Suppose that you are working one day when you receive an urgent email. The sender claims to be a familiar source, and their message is a request for you to download something, click on a link, or reply with sensitive information. If you do any of these three things, and the sender is an imposter, you would be a victim of phishing. Imperva defines phishing as “a type of social engineering attack often used to steal user data” that “occurs when an attacker, masquerading as a trusted entity, dupes a victim into opening an email, instant message, or text message.” Oftentimes, clicking on a link or attachment in a phishing email leads to downloading malware. The U.S. Computer Emergency Readiness Team (US-CERT) notes that it is possible to download a virus just by opening an email, and mentions that viewing emails in plain text is a safe precaution. For the most part, however, phishing works when victims reciprocate by replying or clicking on something within the email. Imperva mentions the following possible outcomes that can result from clicking on a link in a phishing email: suffering from a ransomware attack; having your sensitive information exposed; being directed to a fake sign-in page set up to steal your credentials, a scam that can be foiled by inspecting the domain name; or, being directed to the real sign-in page, but with a script operating in the background to hijack your session cookie for what is known as a reflected XSS attack. Cisco explains that session cookies are strings of data—including login data—exchanged by browsers and servers. They exist to help websites “remember” visitors and keep track of logins; hijacking them can help attackers access your network, even if you’re on the right page.

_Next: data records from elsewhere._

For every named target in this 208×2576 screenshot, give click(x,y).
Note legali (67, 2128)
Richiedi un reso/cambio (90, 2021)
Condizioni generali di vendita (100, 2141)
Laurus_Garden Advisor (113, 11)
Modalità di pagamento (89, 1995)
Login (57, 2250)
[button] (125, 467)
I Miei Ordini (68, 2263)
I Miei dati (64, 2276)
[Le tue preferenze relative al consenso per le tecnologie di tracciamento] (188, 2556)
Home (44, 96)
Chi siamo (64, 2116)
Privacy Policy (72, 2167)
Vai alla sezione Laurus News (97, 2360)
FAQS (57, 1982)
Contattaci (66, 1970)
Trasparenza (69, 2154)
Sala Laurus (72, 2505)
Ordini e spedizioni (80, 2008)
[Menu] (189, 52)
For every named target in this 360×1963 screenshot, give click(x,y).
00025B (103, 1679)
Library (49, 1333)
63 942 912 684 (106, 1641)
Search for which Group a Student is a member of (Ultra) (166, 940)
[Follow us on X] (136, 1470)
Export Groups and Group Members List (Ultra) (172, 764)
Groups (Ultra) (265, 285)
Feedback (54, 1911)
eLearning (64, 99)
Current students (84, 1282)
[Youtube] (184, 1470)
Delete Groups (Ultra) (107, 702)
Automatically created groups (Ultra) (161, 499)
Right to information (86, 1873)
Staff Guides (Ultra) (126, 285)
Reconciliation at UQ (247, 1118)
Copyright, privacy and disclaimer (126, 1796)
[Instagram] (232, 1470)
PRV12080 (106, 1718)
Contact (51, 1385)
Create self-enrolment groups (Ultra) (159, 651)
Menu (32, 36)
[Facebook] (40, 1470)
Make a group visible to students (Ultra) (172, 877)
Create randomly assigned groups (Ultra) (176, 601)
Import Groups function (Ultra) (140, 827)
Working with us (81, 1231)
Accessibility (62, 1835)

Spear phishing is a more focused form of phishing. Regular phishing is impersonal and involves sending out messages to as many potential victims as possible, whereas spear phishing “is an email or electronic communications scam targeted towards a specific individual, organization or business,” as defined by Kaspersky. Regular phishing emails are effective when they are disguised as emails from official sources, such as banks, universities, and streaming services (both the FTC and Imperva show some examples). A spear phisher takes this deception one step further. Instead of claiming to be a generic representative of a trusted organization, they may claim to be someone you know, such as your employer or a coworker. They would also use your personal information, such as your name, in an effort to lull you into a false sense of security. In this scenario, the illegitimacy of the phishing email can be discovered by inspecting the email address itself. If someone claims to be a friend or coworker who is contacting you through a different email address, it may be best to verify their claim by trying to contact them via their usual email address or phone number. If the real individual states that they didn’t email you, you know you’ve discovered a spear phishing attempt.
Imperva notes that spear phishing can be the first step in an Advanced Persistent Threat (APT). Kaspersky notes that such a threat “uses continuous, clandestine, and sophisticated hacking techniques to gain access to a system and remain inside for a prolonged period of time, with potentially destructive consequences.” If someone manages to steal the login credentials of one of your coworkers or employees, they could remain hidden as spies and exfiltrate important data or unleash malware throughout your network. Ideally, you would want to prevent these threats from getting in through the front door. Ultimately, humans—rather than computers—are the weakest links exploited by phishing scams. Although your email service may automatically detect potential phishing attempts, policies and training can make your employees and coworkers much less vulnerable than if they relied on software alone.